Table Of Content
Welcome to LetMeDogThisForYou.com. My name is Melissa Hoover, Accredited Dog Trainer with an educational background (BS) in Animal Behavior. I’ve dedicated my life to fuzzy furry critters. They are family first and foremost. If you have any questions, please leave a comment below. Subscribe to the page, share and promote. Above all, I hope you can learn something new about your furry pal, or in the very least, find an adorable new gift for someone pretty deserving of your constant attention.
Best dog collar and leash types online
Dog leashes, collars, and leads can seem pretty simple and easy, right? Well… I need to let you in a on a secret, collars and leashes (or leads as they are sometimes called) do more than function as an ID holder, and strap to safeguard your pet. Let’s get into some of the complexities…
What kinds of collars and leads can I expect to find at a local pet store?
|Retractable leads||Easy walk harness||Decorative collars|
|20-, 50-foot lead||Tough dogs harness||Reflecting collars|
|2-, 4-, 6-foot leads||Reflecting harness||Matching collar and leash|
|Slip lead||No-pull harness||Holiday collars|
|Chew proof lead||Gentle leader||Chew-proof|
|Reflecting lead||Collars with metal clips|
Keep in mind this list is not even close to comprehensible.

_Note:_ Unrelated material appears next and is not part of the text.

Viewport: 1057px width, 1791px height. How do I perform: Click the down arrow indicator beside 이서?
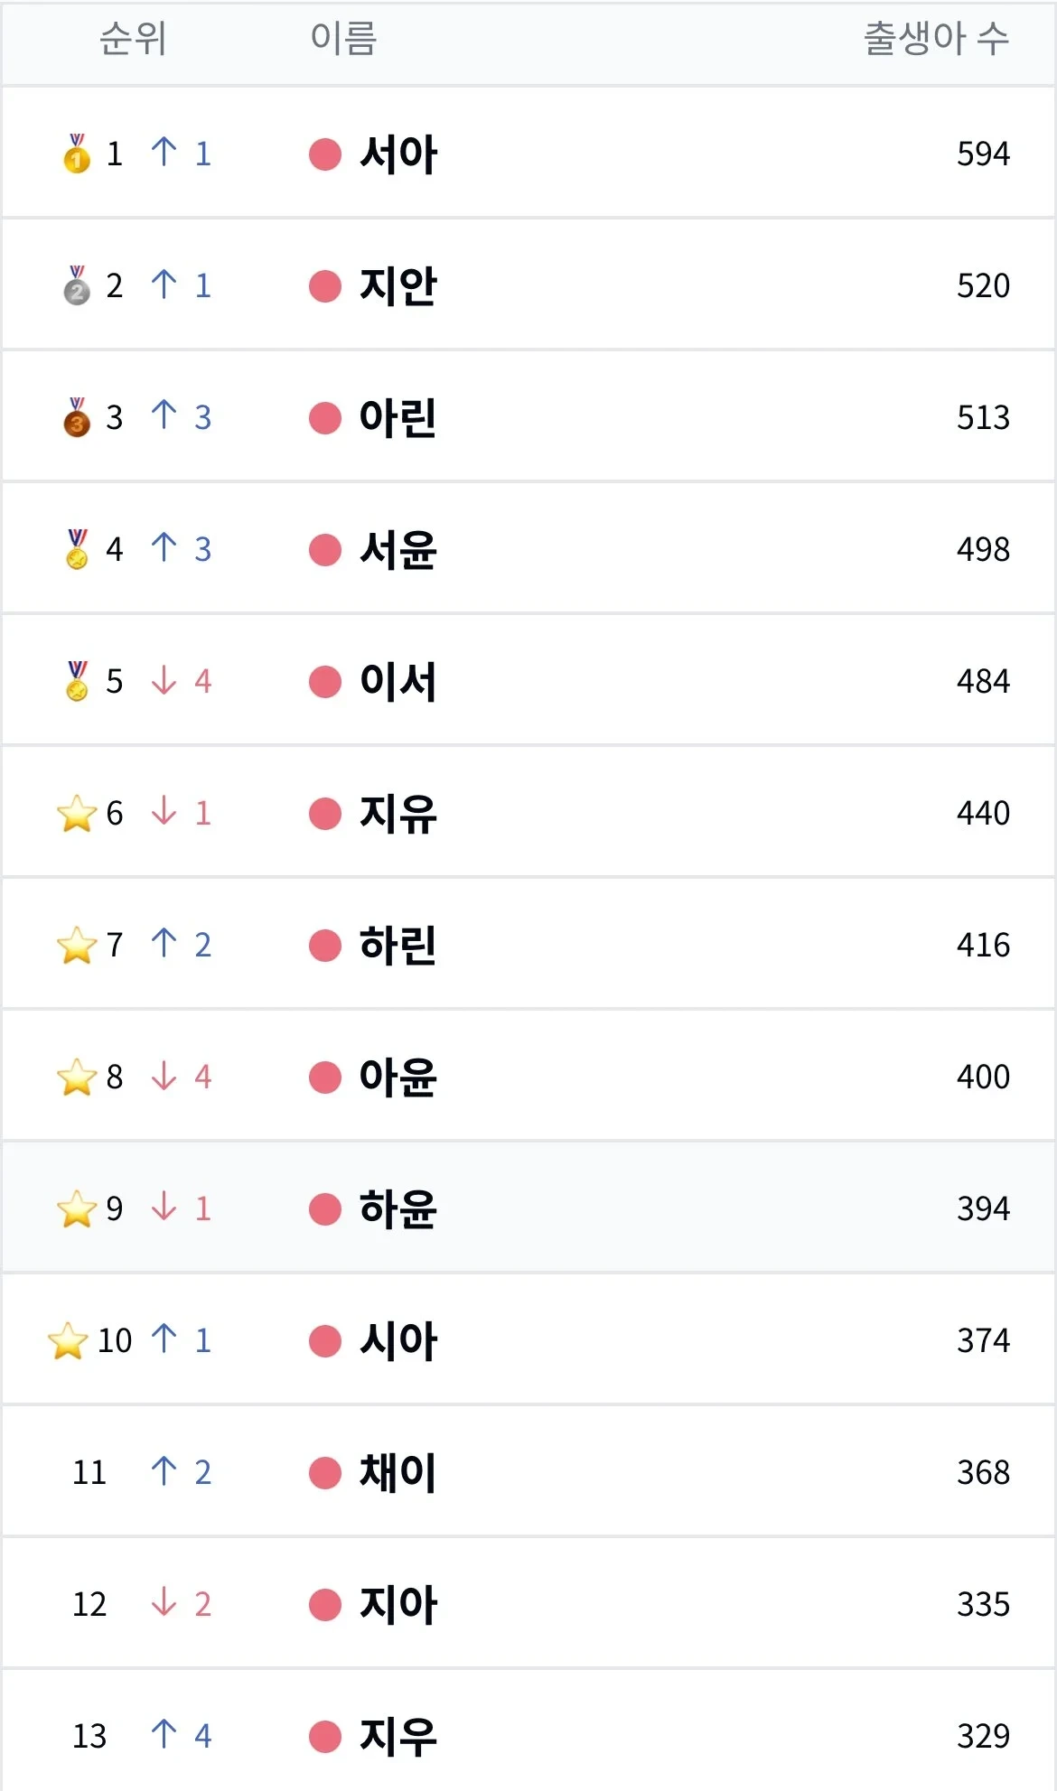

I used to work for a national name brand pet store as an accredited dog trainer; and so, when compiling this list of leads and collars, I simply closed my eyes and imagined I was rearranging leads and collars in the aisle.
The above list is a small sampling of what I can remember with my eyes closed… okay? That’s telling you the large scope of products available for collars and leashes. Don’t even get me started on the brand name collars and leads, or material differences in collars and leads (leather versus nylon), what about size differences?!? I’m losing it over here.
Lead versus leash and the difference in the meaning
Let’s delve into the basics of what you want to look for when shopping for a leash and or collar. Bear in mind, when I say lead I am using this interchangeably with leash, which is a big no-no. “Lead” and “Leash” are fairly simple, with a lead you lead the dog, with a leash the dog leads you. Now, why do I use them interchangeably? Well, as a dog trainer, I am “technically training the dog” (but in reality, I am training the owner). Dogs are brilliant, it’s the human who’s stuck in their minds with preconceived notions on terms and knowledge they bring to my class.
To an owner with a first-time dog, a 6-foot lead that I insist on using for class when learning loose-leash training isn’t different from a retractable leash (in the mind of the owner). Forget about me for a moment, but the difference is huge to your dog!
Imagine, you’re observing the slight nuances of the amount of distance you can walk away from your owner? Now, imagine, that distance is never consistent. How can you ever expect a dog to quickly pick up a level of comfort and security in how far they can walk away from you without feeling tension on the line? Oh… not to mention that term ‘tension.’ When you use a retractable leash, 9-times-out-of-10 you do not have it locked on a fixed length. The dog constantly feels tension. This can drive them batty, not to mention to put your dog at risk for leash-aggressive behaviors… But, I’m losing the point here.
When I discuss products, specifically lead and leash, I will use them interchangeably because to the owner they are the same. Do you see my point? I’m not here to teach you the basics of a training class, I’ll do my best to offer tips, advice, and particularities on the subject, but I would need your attention for a good 35-40 minutes for at least 4-6 weeks. Repetition is key here to cement knowledge. So, for the sake of this piece, lead and leash = same.
(Just know they aren’t if you ever begin a training course with your dog. Example, you can have a 2-foot lead for training your dog to “heel” and walk at your side, but you’ll never find a 2-foot leash which allows your dog the freedom to part from your side to, say, pee.)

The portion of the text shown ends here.